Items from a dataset

►

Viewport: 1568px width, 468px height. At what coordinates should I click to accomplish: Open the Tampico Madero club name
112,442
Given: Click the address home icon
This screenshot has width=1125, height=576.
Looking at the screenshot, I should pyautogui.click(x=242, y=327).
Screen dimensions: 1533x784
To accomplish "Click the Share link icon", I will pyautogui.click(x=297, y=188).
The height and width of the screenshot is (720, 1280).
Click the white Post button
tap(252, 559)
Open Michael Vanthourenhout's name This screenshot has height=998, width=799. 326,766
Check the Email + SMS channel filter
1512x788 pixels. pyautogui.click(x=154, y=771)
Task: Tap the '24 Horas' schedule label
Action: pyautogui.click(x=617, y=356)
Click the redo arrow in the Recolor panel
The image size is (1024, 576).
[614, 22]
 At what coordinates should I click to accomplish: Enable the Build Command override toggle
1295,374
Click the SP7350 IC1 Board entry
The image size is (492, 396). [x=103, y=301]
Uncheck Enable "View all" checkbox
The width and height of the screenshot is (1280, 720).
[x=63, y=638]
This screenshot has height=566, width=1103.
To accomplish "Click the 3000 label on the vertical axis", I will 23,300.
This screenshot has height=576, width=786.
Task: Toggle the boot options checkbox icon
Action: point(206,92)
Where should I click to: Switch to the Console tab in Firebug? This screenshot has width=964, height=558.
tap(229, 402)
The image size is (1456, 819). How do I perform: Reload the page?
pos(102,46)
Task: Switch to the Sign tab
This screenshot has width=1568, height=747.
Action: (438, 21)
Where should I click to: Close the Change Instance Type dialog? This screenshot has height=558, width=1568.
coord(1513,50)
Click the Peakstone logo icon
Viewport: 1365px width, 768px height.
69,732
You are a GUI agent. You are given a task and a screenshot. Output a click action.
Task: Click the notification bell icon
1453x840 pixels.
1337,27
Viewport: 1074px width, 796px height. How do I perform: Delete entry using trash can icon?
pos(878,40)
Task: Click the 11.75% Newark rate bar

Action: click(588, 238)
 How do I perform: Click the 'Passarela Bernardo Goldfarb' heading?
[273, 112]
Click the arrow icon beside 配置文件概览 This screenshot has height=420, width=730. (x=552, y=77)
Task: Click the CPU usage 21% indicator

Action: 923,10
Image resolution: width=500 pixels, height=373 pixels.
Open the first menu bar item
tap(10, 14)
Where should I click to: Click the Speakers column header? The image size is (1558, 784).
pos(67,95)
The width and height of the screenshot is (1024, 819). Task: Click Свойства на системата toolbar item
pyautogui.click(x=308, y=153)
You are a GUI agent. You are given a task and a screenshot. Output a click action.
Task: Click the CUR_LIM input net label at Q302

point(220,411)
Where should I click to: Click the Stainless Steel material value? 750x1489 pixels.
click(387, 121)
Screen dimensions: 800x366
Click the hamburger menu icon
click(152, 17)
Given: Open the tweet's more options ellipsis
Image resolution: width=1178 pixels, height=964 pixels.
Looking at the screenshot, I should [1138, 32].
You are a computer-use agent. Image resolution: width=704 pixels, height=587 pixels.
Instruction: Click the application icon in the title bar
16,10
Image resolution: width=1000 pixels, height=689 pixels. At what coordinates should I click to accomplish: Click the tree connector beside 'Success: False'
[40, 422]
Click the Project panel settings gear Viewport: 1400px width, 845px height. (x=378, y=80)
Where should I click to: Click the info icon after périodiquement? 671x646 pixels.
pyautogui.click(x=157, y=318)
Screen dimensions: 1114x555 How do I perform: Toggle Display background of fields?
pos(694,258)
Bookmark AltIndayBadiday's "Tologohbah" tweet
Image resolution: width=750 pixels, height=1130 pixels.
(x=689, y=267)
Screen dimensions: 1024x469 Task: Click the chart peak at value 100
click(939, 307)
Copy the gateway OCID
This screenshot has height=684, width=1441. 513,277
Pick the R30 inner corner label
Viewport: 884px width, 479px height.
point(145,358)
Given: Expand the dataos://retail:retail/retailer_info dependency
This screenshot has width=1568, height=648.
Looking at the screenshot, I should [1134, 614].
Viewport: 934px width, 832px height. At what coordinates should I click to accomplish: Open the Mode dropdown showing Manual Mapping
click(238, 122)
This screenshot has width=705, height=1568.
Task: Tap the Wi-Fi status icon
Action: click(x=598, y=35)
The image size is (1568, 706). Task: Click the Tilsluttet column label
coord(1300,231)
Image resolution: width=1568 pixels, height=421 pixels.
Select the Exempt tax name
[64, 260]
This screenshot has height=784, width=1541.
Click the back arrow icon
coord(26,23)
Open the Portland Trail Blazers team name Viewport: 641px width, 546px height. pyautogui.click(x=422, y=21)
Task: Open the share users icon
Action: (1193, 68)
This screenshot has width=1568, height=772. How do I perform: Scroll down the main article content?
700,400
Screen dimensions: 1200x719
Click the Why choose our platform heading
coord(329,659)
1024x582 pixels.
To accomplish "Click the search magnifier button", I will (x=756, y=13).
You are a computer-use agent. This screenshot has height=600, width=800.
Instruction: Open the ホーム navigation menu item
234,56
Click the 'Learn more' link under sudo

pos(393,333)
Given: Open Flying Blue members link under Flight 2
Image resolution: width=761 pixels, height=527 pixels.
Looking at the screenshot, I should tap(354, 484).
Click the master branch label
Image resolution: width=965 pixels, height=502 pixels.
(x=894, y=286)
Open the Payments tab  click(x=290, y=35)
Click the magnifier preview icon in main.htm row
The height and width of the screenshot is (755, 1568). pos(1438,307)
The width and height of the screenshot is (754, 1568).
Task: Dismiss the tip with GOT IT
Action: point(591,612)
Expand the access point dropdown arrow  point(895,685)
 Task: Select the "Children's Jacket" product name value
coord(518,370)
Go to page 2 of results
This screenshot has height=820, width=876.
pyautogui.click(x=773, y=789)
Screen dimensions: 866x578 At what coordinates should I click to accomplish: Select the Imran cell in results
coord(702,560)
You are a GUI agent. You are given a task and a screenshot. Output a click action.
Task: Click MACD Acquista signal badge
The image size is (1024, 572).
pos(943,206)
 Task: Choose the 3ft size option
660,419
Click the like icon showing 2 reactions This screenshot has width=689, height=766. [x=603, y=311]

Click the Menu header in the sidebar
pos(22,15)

◄

YOUR GOAL
Convert the lines above into a JSON list of strings, one string per line, leaving out blank lines.

EXERCISE ANSWER
[
  "Viewport: 1568px width, 468px height. At what coordinates should I click to accomplish: Open the Tampico Madero club name",
  "112,442",
  "Given: Click the address home icon",
  "This screenshot has width=1125, height=576.",
  "Looking at the screenshot, I should pyautogui.click(x=242, y=327).",
  "Screen dimensions: 1533x784",
  "To accomplish \"Click the Share link icon\", I will pyautogui.click(x=297, y=188).",
  "The height and width of the screenshot is (720, 1280).",
  "Click the white Post button",
  "tap(252, 559)",
  "Open Michael Vanthourenhout's name This screenshot has height=998, width=799. 326,766",
  "Check the Email + SMS channel filter",
  "1512x788 pixels. pyautogui.click(x=154, y=771)",
  "Task: Tap the '24 Horas' schedule label",
  "Action: pyautogui.click(x=617, y=356)",
  "Click the redo arrow in the Recolor panel",
  "The image size is (1024, 576).",
  "[614, 22]",
  " At what coordinates should I click to accomplish: Enable the Build Command override toggle",
  "1295,374",
  "Click the SP7350 IC1 Board entry",
  "The image size is (492, 396). [x=103, y=301]",
  "Uncheck Enable \"View all\" checkbox",
  "The width and height of the screenshot is (1280, 720).",
  "[x=63, y=638]",
  "This screenshot has height=566, width=1103.",
  "To accomplish \"Click the 3000 label on the vertical axis\", I will 23,300.",
  "This screenshot has height=576, width=786.",
  "Task: Toggle the boot options checkbox icon",
  "Action: point(206,92)",
  "Where should I click to: Switch to the Console tab in Firebug? This screenshot has width=964, height=558.",
  "tap(229, 402)",
  "The image size is (1456, 819). How do I perform: Reload the page?",
  "pos(102,46)",
  "Task: Switch to the Sign tab",
  "This screenshot has width=1568, height=747.",
  "Action: (438, 21)",
  "Where should I click to: Close the Change Instance Type dialog? This screenshot has height=558, width=1568.",
  "coord(1513,50)",
  "Click the Peakstone logo icon",
  "Viewport: 1365px width, 768px height.",
  "69,732",
  "You are a GUI agent. You are given a task and a screenshot. Output a click action.",
  "Task: Click the notification bell icon",
  "1453x840 pixels.",
  "1337,27",
  "Viewport: 1074px width, 796px height. How do I perform: Delete entry using trash can icon?",
  "pos(878,40)",
  "Task: Click the 11.75% Newark rate bar",
  "Action: click(588, 238)",
  " How do I perform: Click the 'Passarela Bernardo Goldfarb' heading?",
  "[273, 112]",
  "Click the arrow icon beside 配置文件概览 This screenshot has height=420, width=730. (x=552, y=77)",
  "Task: Click the CPU usage 21% indicator",
  "Action: 923,10",
  "Image resolution: width=500 pixels, height=373 pixels.",
  "Open the first menu bar item",
  "tap(10, 14)",
  "Where should I click to: Click the Speakers column header? The image size is (1558, 784).",
  "pos(67,95)",
  "The width and height of the screenshot is (1024, 819). Task: Click Свойства на системата toolbar item",
  "pyautogui.click(x=308, y=153)",
  "You are a GUI agent. You are given a task and a screenshot. Output a click action.",
  "Task: Click the CUR_LIM input net label at Q302",
  "point(220,411)",
  "Where should I click to: Click the Stainless Steel material value? 750x1489 pixels.",
  "click(387, 121)",
  "Screen dimensions: 800x366",
  "Click the hamburger menu icon",
  "click(152, 17)",
  "Given: Open the tweet's more options ellipsis",
  "Image resolution: width=1178 pixels, height=964 pixels.",
  "Looking at the screenshot, I should [1138, 32].",
  "You are a computer-use agent. Image resolution: width=704 pixels, height=587 pixels.",
  "Instruction: Click the application icon in the title bar",
  "16,10",
  "Image resolution: width=1000 pixels, height=689 pixels. At what coordinates should I click to accomplish: Click the tree connector beside 'Success: False'",
  "[40, 422]",
  "Click the Project panel settings gear Viewport: 1400px width, 845px height. (x=378, y=80)",
  "Where should I click to: Click the info icon after périodiquement? 671x646 pixels.",
  "pyautogui.click(x=157, y=318)",
  "Screen dimensions: 1114x555 How do I perform: Toggle Display background of fields?",
  "pos(694,258)",
  "Bookmark AltIndayBadiday's \"Tologohbah\" tweet",
  "Image resolution: width=750 pixels, height=1130 pixels.",
  "(x=689, y=267)",
  "Screen dimensions: 1024x469 Task: Click the chart peak at value 100",
  "click(939, 307)",
  "Copy the gateway OCID",
  "This screenshot has height=684, width=1441. 513,277",
  "Pick the R30 inner corner label",
  "Viewport: 884px width, 479px height.",
  "point(145,358)",
  "Given: Expand the dataos://retail:retail/retailer_info dependency",
  "This screenshot has width=1568, height=648.",
  "Looking at the screenshot, I should [1134, 614].",
  "Viewport: 934px width, 832px height. At what coordinates should I click to accomplish: Open the Mode dropdown showing Manual Mapping",
  "click(238, 122)",
  "This screenshot has width=705, height=1568.",
  "Task: Tap the Wi-Fi status icon",
  "Action: click(x=598, y=35)",
  "The image size is (1568, 706). Task: Click the Tilsluttet column label",
  "coord(1300,231)",
  "Image resolution: width=1568 pixels, height=421 pixels.",
  "Select the Exempt tax name",
  "[64, 260]",
  "This screenshot has height=784, width=1541.",
  "Click the back arrow icon",
  "coord(26,23)",
  "Open the Portland Trail Blazers team name Viewport: 641px width, 546px height. pyautogui.click(x=422, y=21)",
  "Task: Open the share users icon",
  "Action: (1193, 68)",
  "This screenshot has width=1568, height=772. How do I perform: Scroll down the main article content?",
  "700,400",
  "Screen dimensions: 1200x719",
  "Click the Why choose our platform heading",
  "coord(329,659)",
  "1024x582 pixels.",
  "To accomplish \"Click the search magnifier button\", I will (x=756, y=13).",
  "You are a computer-use agent. This screenshot has height=600, width=800.",
  "Instruction: Open the ホーム navigation menu item",
  "234,56",
  "Click the 'Learn more' link under sudo",
  "pos(393,333)",
  "Given: Open Flying Blue members link under Flight 2",
  "Image resolution: width=761 pixels, height=527 pixels.",
  "Looking at the screenshot, I should tap(354, 484).",
  "Click the master branch label",
  "Image resolution: width=965 pixels, height=502 pixels.",
  "(x=894, y=286)",
  "Open the Payments tab  click(x=290, y=35)",
  "Click the magnifier preview icon in main.htm row",
  "The height and width of the screenshot is (755, 1568). pos(1438,307)",
  "The width and height of the screenshot is (754, 1568).",
  "Task: Dismiss the tip with GOT IT",
  "Action: point(591,612)",
  "Expand the access point dropdown arrow  point(895,685)",
  " Task: Select the \"Children's Jacket\" product name value",
  "coord(518,370)",
  "Go to page 2 of results",
  "This screenshot has height=820, width=876.",
  "pyautogui.click(x=773, y=789)",
  "Screen dimensions: 866x578 At what coordinates should I click to accomplish: Select the Imran cell in results",
  "coord(702,560)",
  "You are a GUI agent. You are given a task and a screenshot. Output a click action.",
  "Task: Click MACD Acquista signal badge",
  "The image size is (1024, 572).",
  "pos(943,206)",
  " Task: Choose the 3ft size option",
  "660,419",
  "Click the like icon showing 2 reactions This screenshot has width=689, height=766. [x=603, y=311]",
  "Click the Menu header in the sidebar",
  "pos(22,15)"
]